Protection de la nappe d'eau douce

Il n'existe pas de solution miracle pour stopper l'intrusion saline, cependant il existe des solutions permettant de la limiter et la repousser vers la mer. Dans cette partie, nous allons en présenter quelques-unes.

  • Arrêts des pompages

Évidemment, la première des choses si l'on souhaite limiter l'intrusion saline, c'est de stopper ou de ralentir les pompages de la nappe. En effet, si l'on stoppe les pompages il y aura plus d'eau douce dans la nappe et aucune dépression ne sera créée dans la nappe ce qui aura pour effet direct de repousser le front salé par rapport à la situation actuelle.

Il faudrait donc que les habitants de l'île arrêtent de puiser de l'eau de la nappe et utilisent d'abord l'eau des citernes individuelles. Or, pour le moment il se trouve que les villageois de Mar Lodj font l'exact contraire, c'est à dire qu'ils commencent à utiliser l'eau des citernes seulement lorsque l'eau du puits est devenue trop salée. Idéalement, la nappe d'eau douce ne devrait servir qu'en cas d'épuisement des réserves (citernes individuelles, bassin de rétention d'eau) dont ils disposent.

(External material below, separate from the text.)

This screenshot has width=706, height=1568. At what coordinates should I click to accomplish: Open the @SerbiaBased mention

  • Recharge artificielle de la nappe

La recharge artificielle de nappe est de plus en plus utilisée pour stocker l'eau souterraine à court et à long terme. Elle peut être utilisée dans plusieurs cas, par exemple lorsque le stockage d'eau dans la nappe présente des avantages sur le stockage d'eau de surface ou pour le recyclage des eaux usées (1). Dans notre cas, la recharge artificielle serait utilisée pour repousser le front salé. En effet, en augmentant la quantité d'eau dans la nappe ou les infiltrations on va modifier l'équilibre entre l'eau douce et l'eau salée et donc la position du front salé. Deux méthodes de recharge sont envisageables.

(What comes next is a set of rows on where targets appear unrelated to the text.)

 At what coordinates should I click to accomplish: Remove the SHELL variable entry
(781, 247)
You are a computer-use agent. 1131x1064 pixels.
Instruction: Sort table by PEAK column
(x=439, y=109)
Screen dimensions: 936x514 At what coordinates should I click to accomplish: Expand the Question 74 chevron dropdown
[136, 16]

A) Méthode 1: Puits d'injection

La première méthode consiste à utiliser un puits pour en faire un usage double, c'est a dire qu'on peut l'utiliser pour l'alimentation et l'extraction en eau.

 

 

Schéma d'une réalimentation de la nappe par un puits d'injection

Il n'y a pas de forme particulière pour le cône de réalimentation (représenté sur schéma ci dessus) car sa forme est fortement influencée par l'écoulement de la nappe. Cette solution se révèle peu coûteuse dans notre cas et pourrait être utilisée facilement puisque des puits sont déjà creusés. Ainsi on aurait une solution très économique permettant de recharger la nappe en cas de surverse du réservoir. En effet, il suffirait de prévoir un dispositif permettant de diriger l'eau du réservoir vers un puits en cas de trop plein un siphonage avec un tuyau suffirait).

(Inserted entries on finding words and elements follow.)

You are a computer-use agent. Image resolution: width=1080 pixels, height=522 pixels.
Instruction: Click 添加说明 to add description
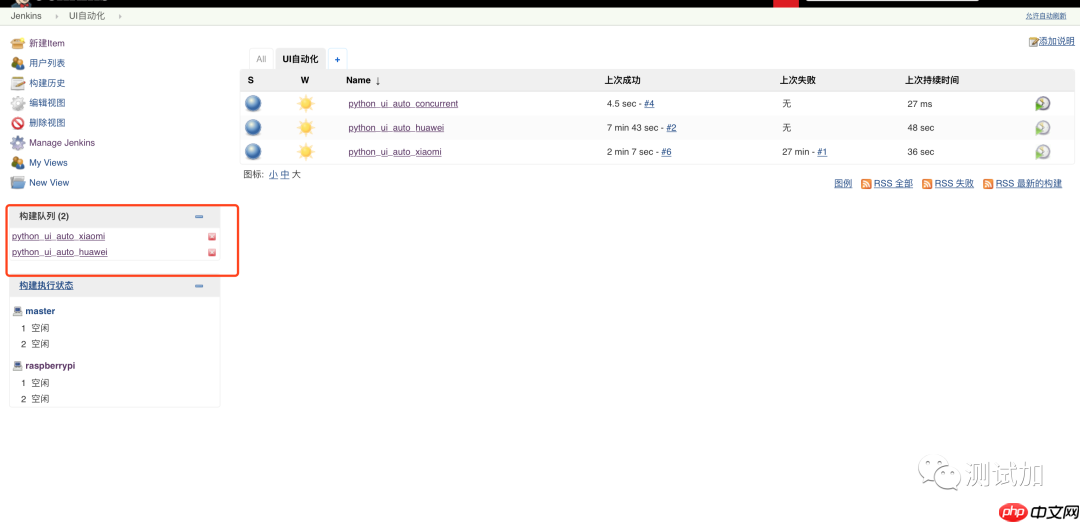[1056, 42]
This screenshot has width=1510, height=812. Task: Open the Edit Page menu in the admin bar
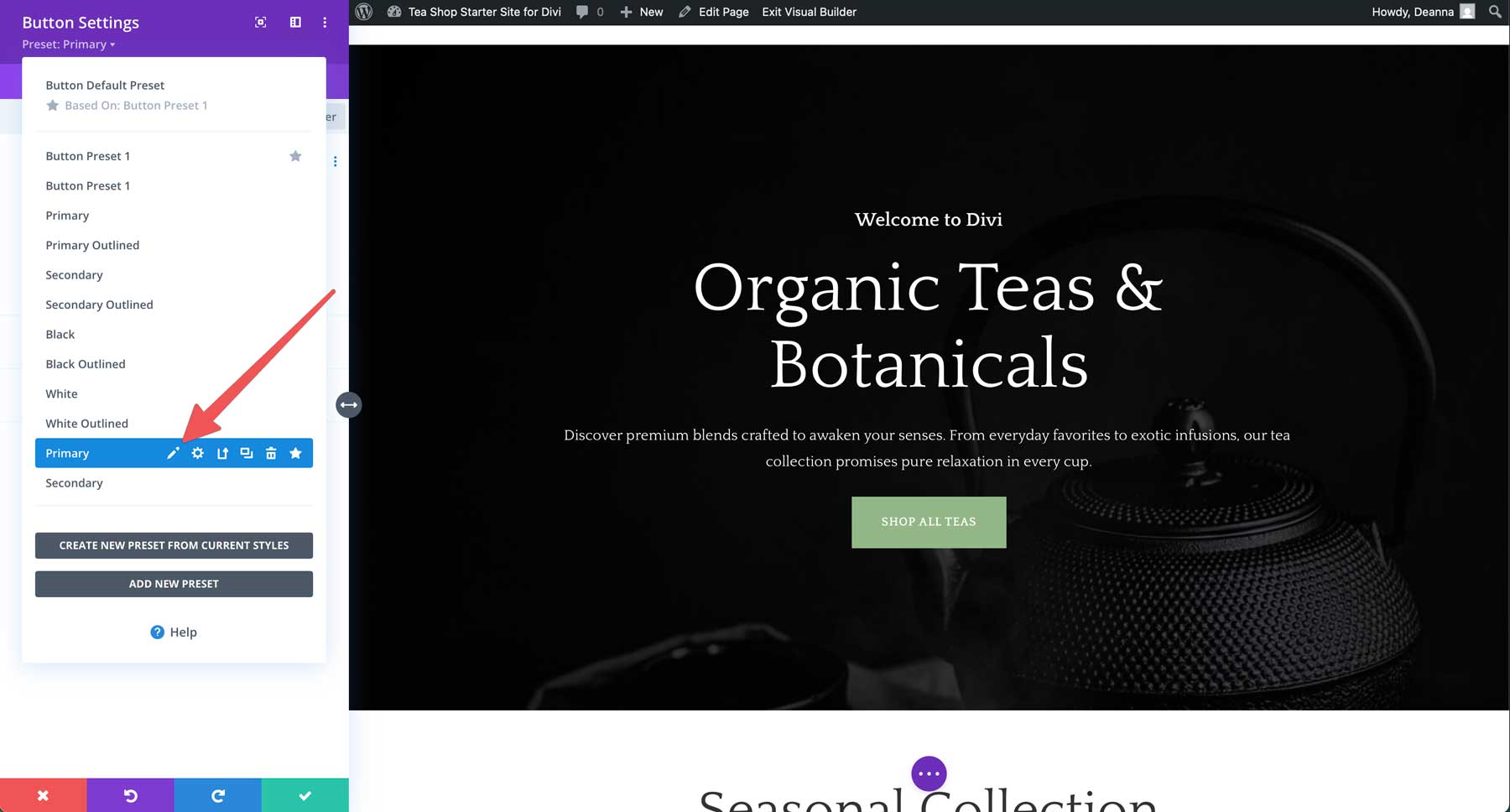click(x=722, y=12)
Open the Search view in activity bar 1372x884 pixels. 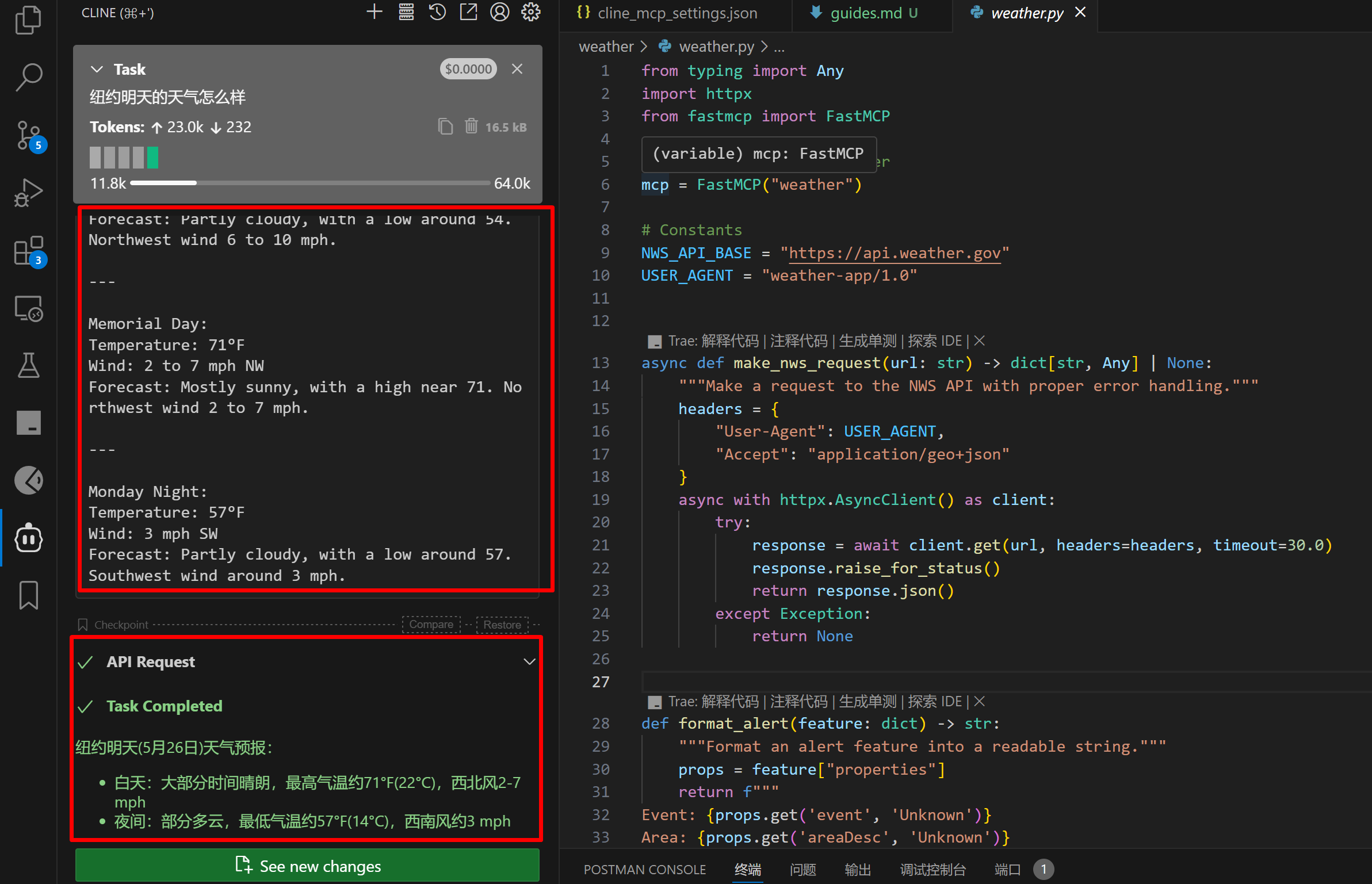(28, 77)
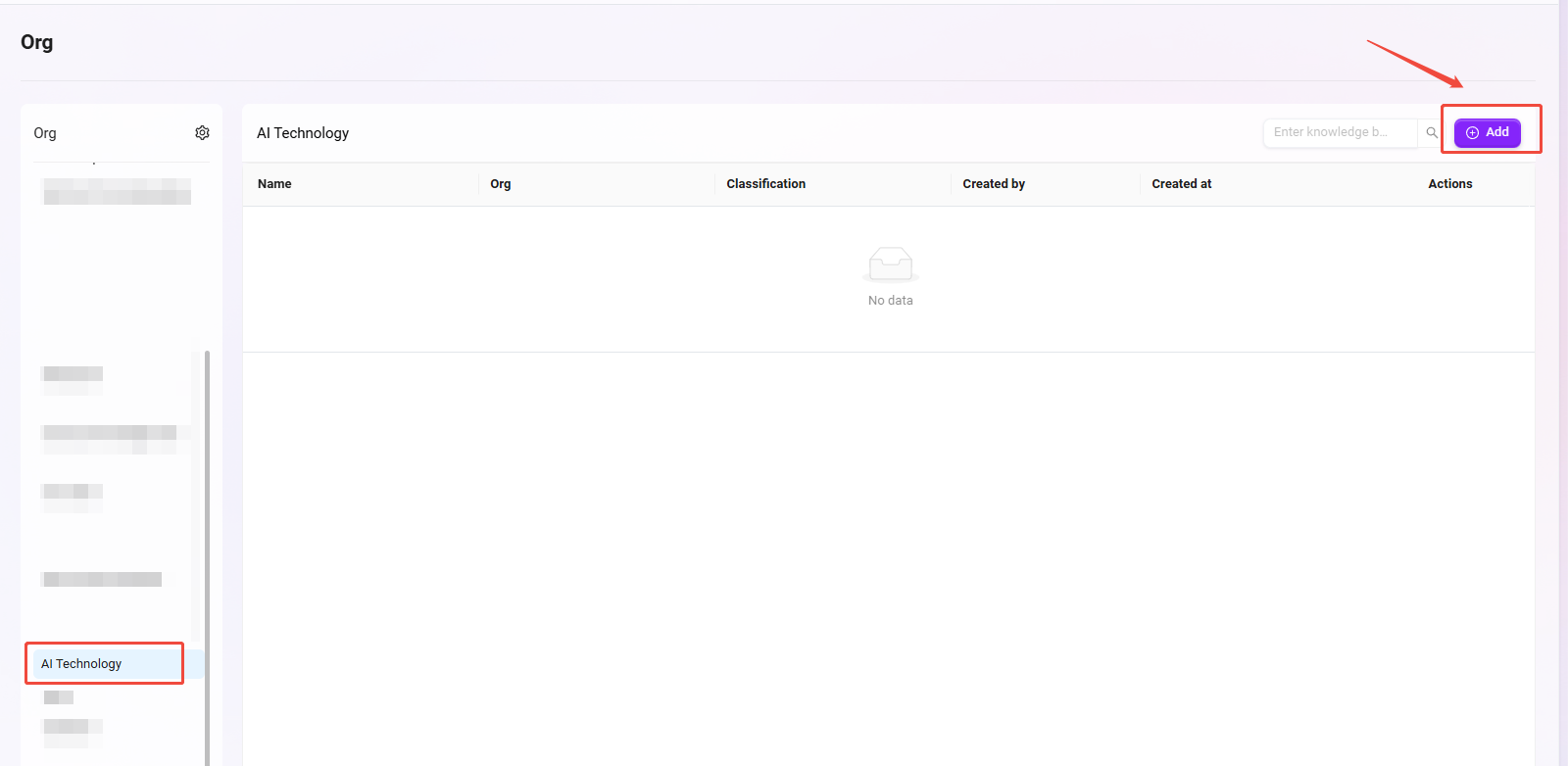
Task: Click the purple Add button
Action: (1487, 132)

B) Méthode 2: Injection superficielle

On peut aussi participer à la recharge de la nappe par injection superficielle. Cela signifie que la recharge artificielle des nappes est réalisée à partir d'eau de surface dans des bassins, des tranchées, des fossés et d'autres dispositifs où l'eau s'infiltre dans le sol et s'écoule vers le bas pour recharger les aquifères. Il faut alors aménager des cours d'eau, construire des canaux d'infiltration ou des bassins. Généralement on installe une couche filtrante au fond des bassins pour augmenter la capacité d'infiltration. La capacité d'infiltration varie de 2-5 mm/j sur sable à 0,2-0,4m/j dans bassin à végétation. Ainsi, le bassin à végétation a des débits d'injection plus lents mais a l'avantage de ne pas colmater. De plus, afin d'éviter la prolifération d'algues, on s'efforce de faire circuler l'eau dans les bassins.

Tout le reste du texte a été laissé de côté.